■ TASK DESCRIPTION
Reproduce exactly the lines from the one containing "Task: Open the Создать на основании dropdown" through the end of the listing, minus the pictures.

■ EXCERPTED DATA
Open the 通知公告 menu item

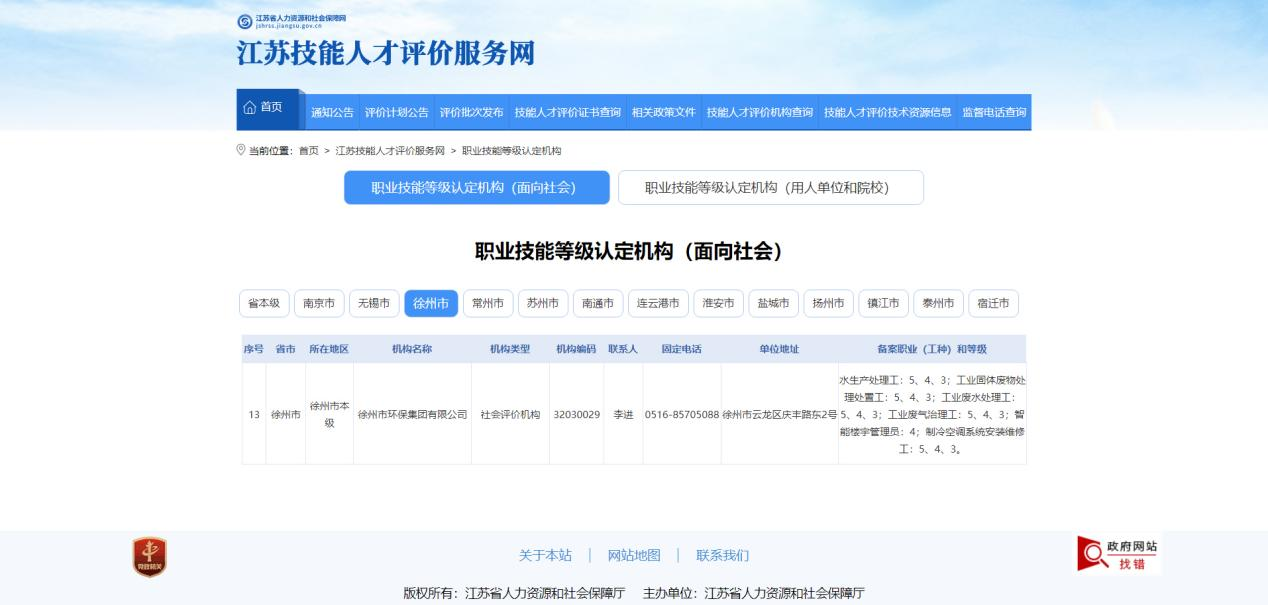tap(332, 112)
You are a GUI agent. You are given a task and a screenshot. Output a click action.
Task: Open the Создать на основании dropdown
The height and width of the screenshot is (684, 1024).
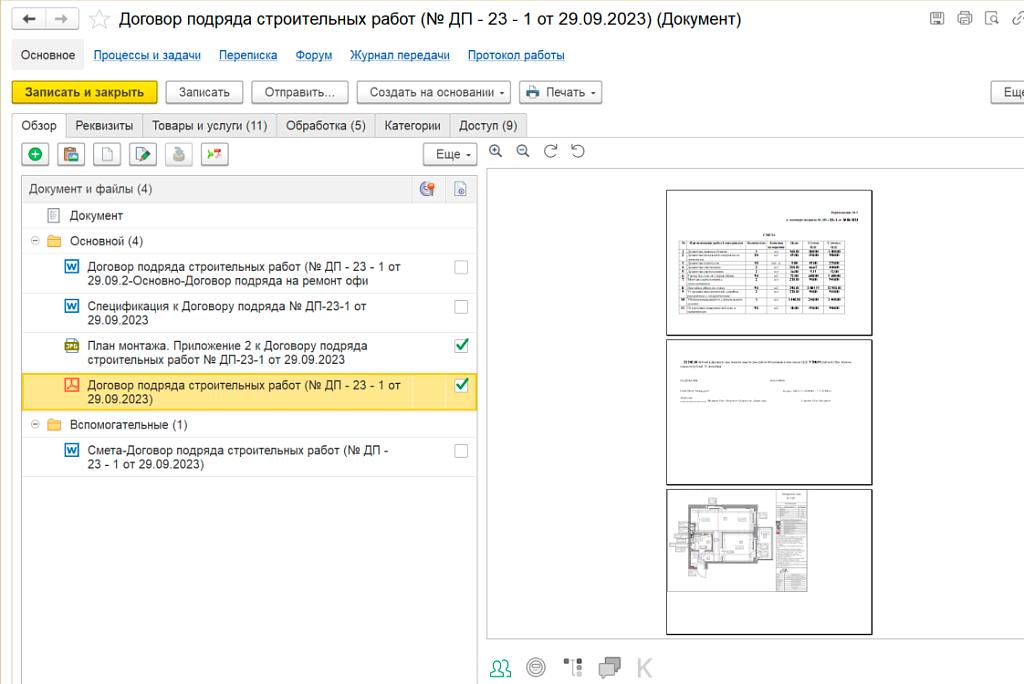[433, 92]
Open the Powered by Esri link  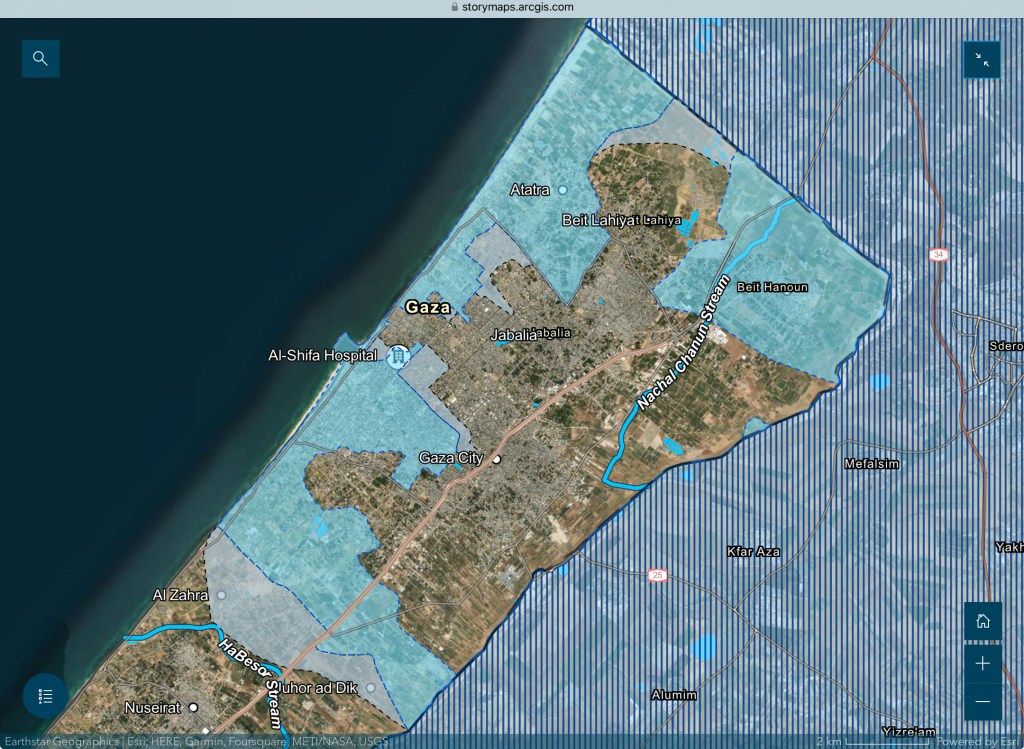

■ ANSWER AREA
Task: Open the Создать на основании dropdown
The height and width of the screenshot is (684, 1024).
[433, 92]
Open the Powered by Esri link  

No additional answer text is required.